Mr and Mrs Very Rich were knocking back the wine, and chortling, so presumably it was in pleasure rather than mere search of oblivion.
I was still giving thanks that, on their arrival, I hadn’t bobbed a curtsey and mumbled, “welcome to my ‘umble abode, sirr.” Nor had I snatched, too greedily, the stunningly beautiful and enormous bunch of flowers and the 2 bottles of wine which aren’t the stuff of 3 for a tenner.
For, in a moment of temporary weakness (other alcoholic beverages are available), I had seen my hand straying towards the mobile and from there texting Mrs VR asking if they’d like to come to supper and, be careful what you wish for, with obscene haste, they were saying YES. Just like that, in full-on, shouty CAPS. Finally I understood Victorian ladies and their propensity for fits of the vapours.
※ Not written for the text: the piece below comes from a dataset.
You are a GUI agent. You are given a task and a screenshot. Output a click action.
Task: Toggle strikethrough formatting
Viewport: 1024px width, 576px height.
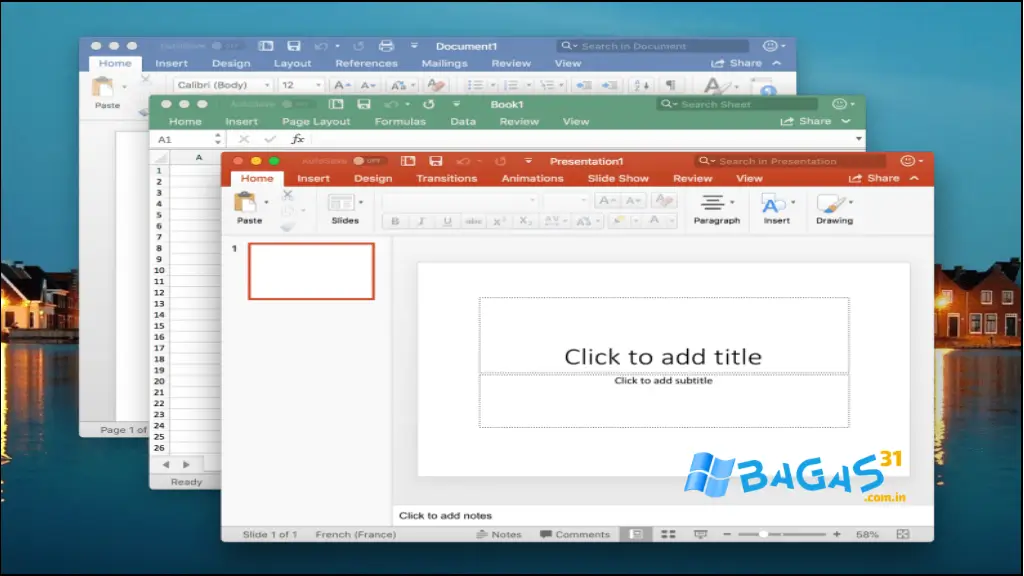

“What should we bring?” she asked.
I understood; they weren’t used to consorting with proles and needed a clue to our primitive little ways. Or, God, perhaps she thought I needed help, that I needed courses bringing.
“At the risk of sounding like an Alcoholic Annie, just yourselves and a bottle of wine,” I said.
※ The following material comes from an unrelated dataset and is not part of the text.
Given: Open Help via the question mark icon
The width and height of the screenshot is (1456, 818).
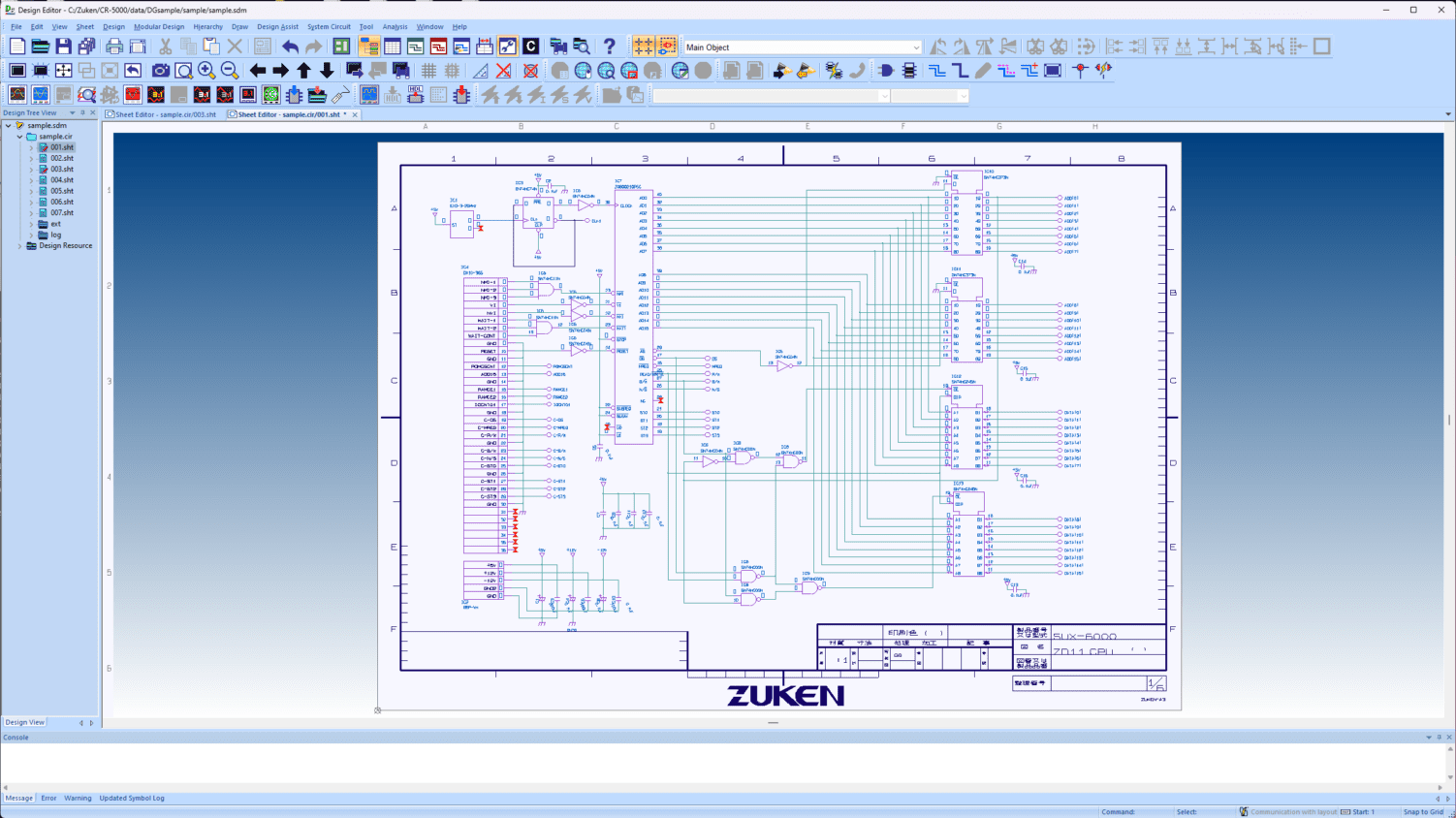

Round about now 2 more ‘yes’s pinged into my phone. Bugger. T12 (T13 since yesterday) was having little mates for a sleepover that night, too. I felt like the Buckeroo donkey with a couple of extra pans on my back.
Mr and Mrs V Rich's house is the one with 2 downstairs lavatories, both featuring fireplaces; with a laundry room; an ironing room; a food room; a boot room; a utility room; a room for the children; a 70’ kitchen; 3? 4? 5? receps; a conservatory – but not as we know it. 3 staircases. I've not been up any of them.
If they’re not just off to South Africa on holiday, it’s because they’re on their way to Australia. Or France, or Canada, or Switzerland, or Cyprus, or the Caribbean or Tunisia. And that’s just in the last year. They are delightful, but there is something about such disparity of wealth which unnerves. They wouldn’t see themselves as rich at all. The pecking order totters upwards ever unto Midas.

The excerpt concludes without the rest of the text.